# changing suggested words/text box border color



## nola (Jul 4, 2011)

Hi all, I've been racking my brain trying to figure out how to change what is orange in the picture below










the suggestive text words/symbols i managed to change to white within the better keyboard settings. also, what doesn't show up in this picture is the color of the keys when they are depressed (orange again...ugh). i need help badly, this orange nastiness is driving me crazy!


----------



## Pixelated (Dec 1, 2011)

/flash theme

~Tapatalk~ Simplified Android


----------



## nola (Jul 4, 2011)

thanks for the reply but i've already flashed multiple themes. i've flashed "blue theme" from the donate liberty customizer, using droid blue icons app, with the fluxed theme for styling, and the ics keyboard from the market.

everything else is fine and colored right, but the border around the text box showing what your typing is orange in color and it's driving me nuts!

any help would be great :/


----------



## JsinLegacy (Jun 7, 2011)

Have you tried various KBs? Better KB could just be using its own resource for it and calling to it instead of what's been themed


----------



## nola (Jul 4, 2011)

DIRECTIONS:
1. Do these statements agree with the keyboard thread? Answer yes or no for each and quote the words of the thread that decide it. (a) nola changed the suggestive text words and symbols to white in the Better Keyboard settings. (b) nola had not flashed any themes before replying. (c) The keys turn blue when they are depressed.
2. In the keyboard thread, which keyboard did nola get from the market?
3. Please copy the keyboard thread from "the suggestive text" to "driving me crazy!".

STORED RECORDS:
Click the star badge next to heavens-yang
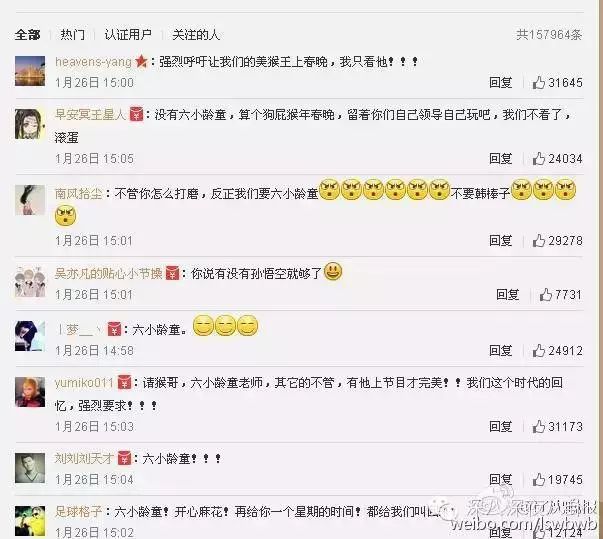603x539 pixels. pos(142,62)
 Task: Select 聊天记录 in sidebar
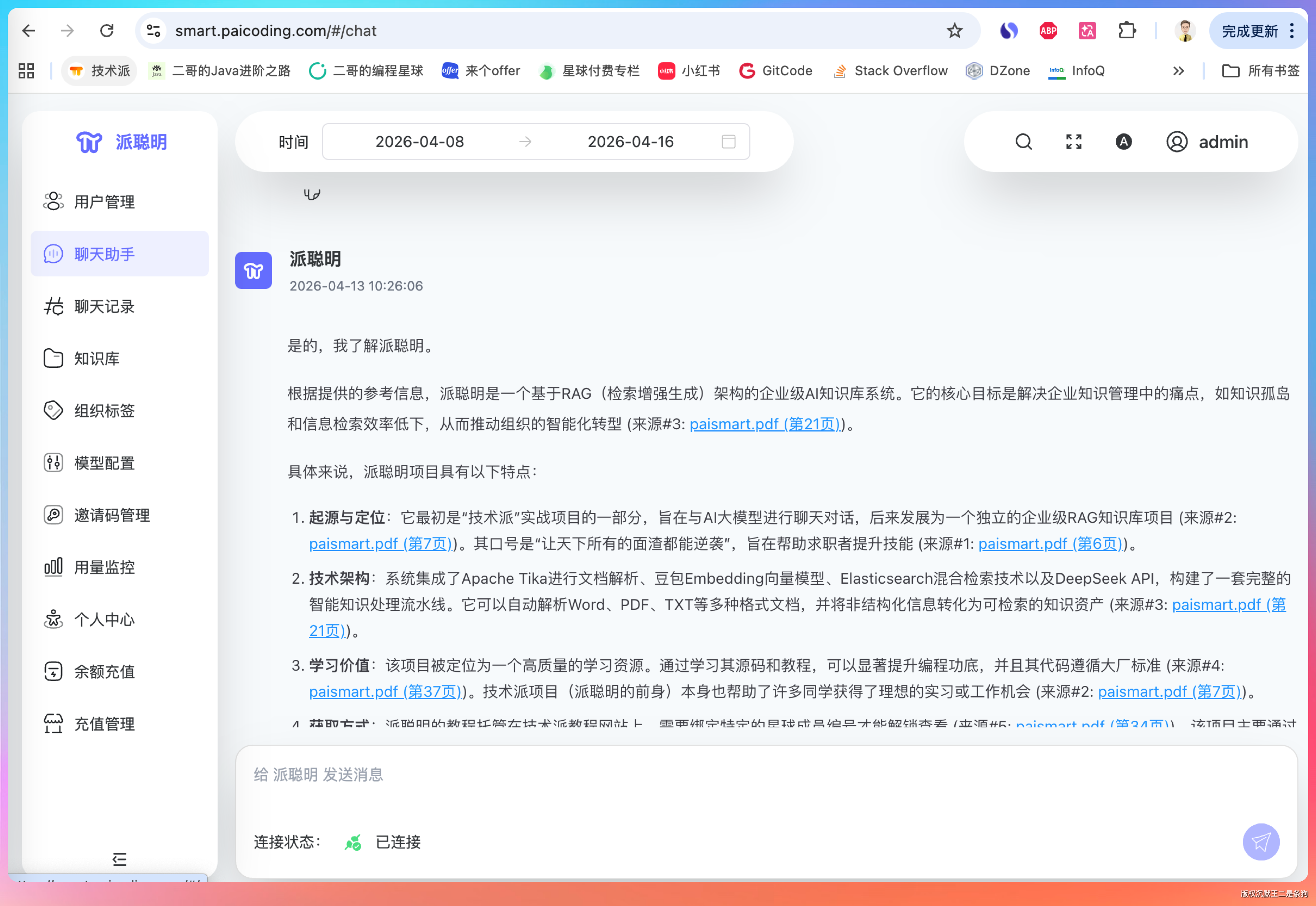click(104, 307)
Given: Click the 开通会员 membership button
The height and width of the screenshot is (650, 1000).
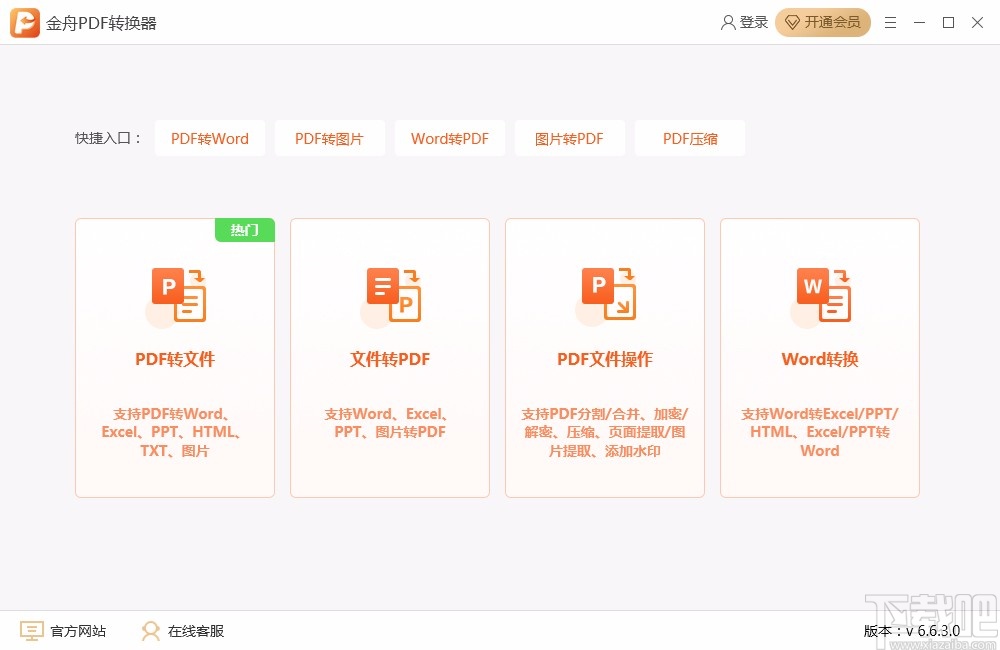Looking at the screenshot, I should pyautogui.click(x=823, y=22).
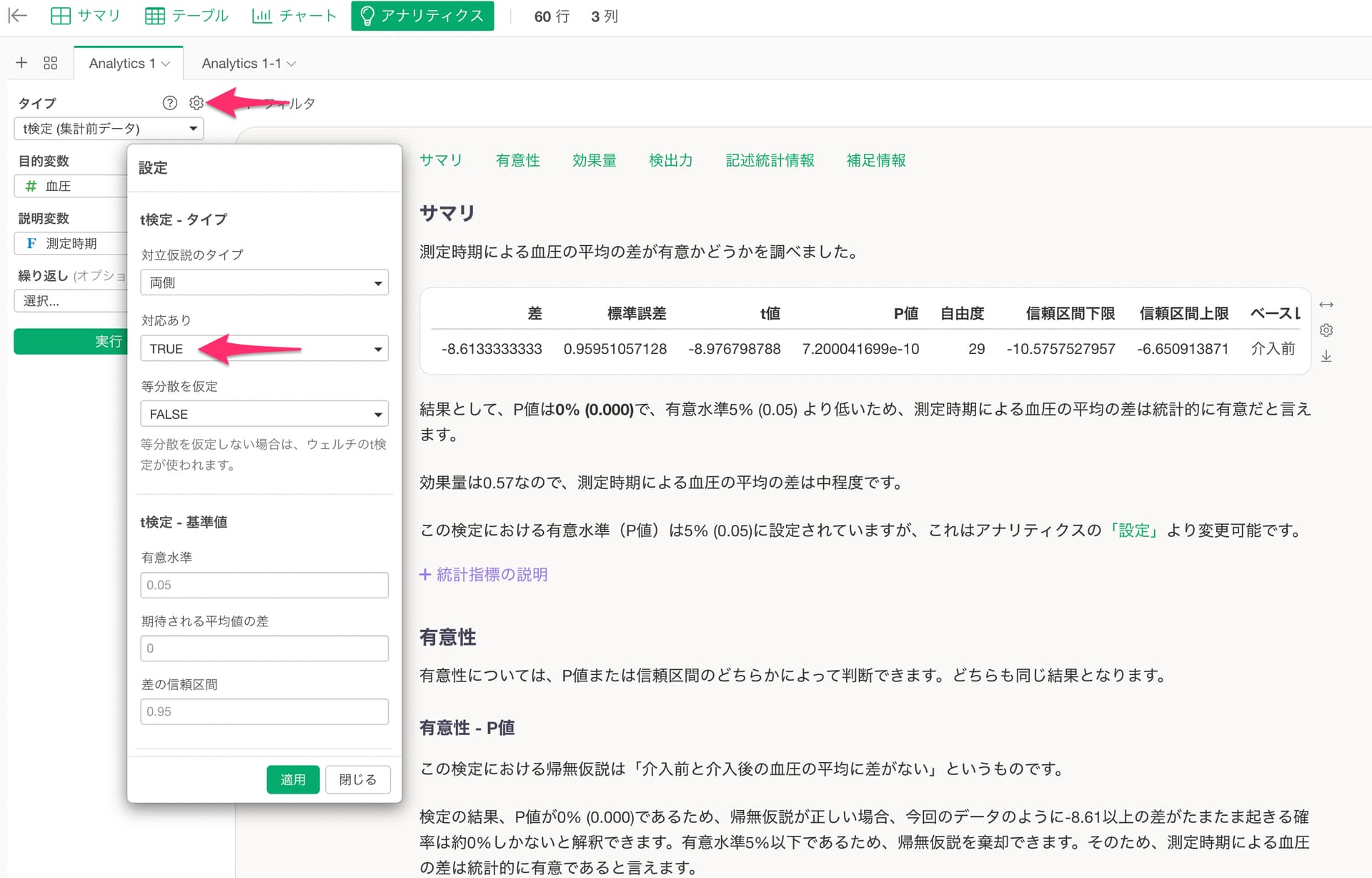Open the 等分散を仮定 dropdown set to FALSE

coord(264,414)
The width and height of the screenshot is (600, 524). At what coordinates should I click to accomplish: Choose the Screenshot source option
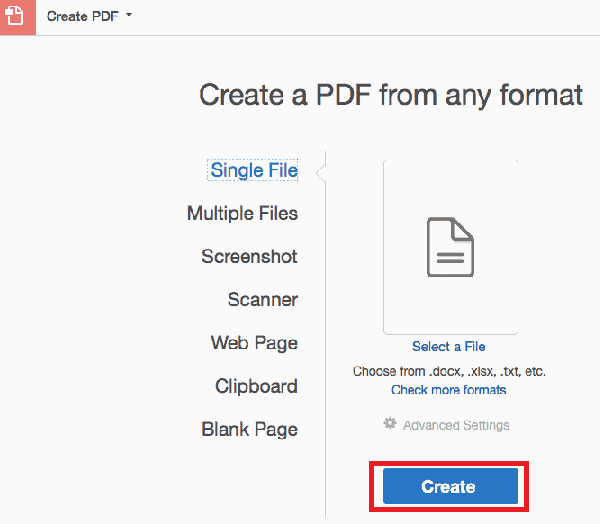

ANSWERS BY TASK:
1.
(a) Yes: "the suggestive text words/symbols i managed to change to white within the better keyboard settings"
(b) No: "i've already flashed multiple themes"
(c) No: "the color of the keys when they are depressed (orange again...ugh)"

2. The ICS keyboard.

3.
the suggestive text words/symbols i managed to change to white within the better keyboard settings. also, what doesn't show up in this picture is the color of the keys when they are depressed (orange again...ugh). i need help badly, this orange nastiness is driving me crazy!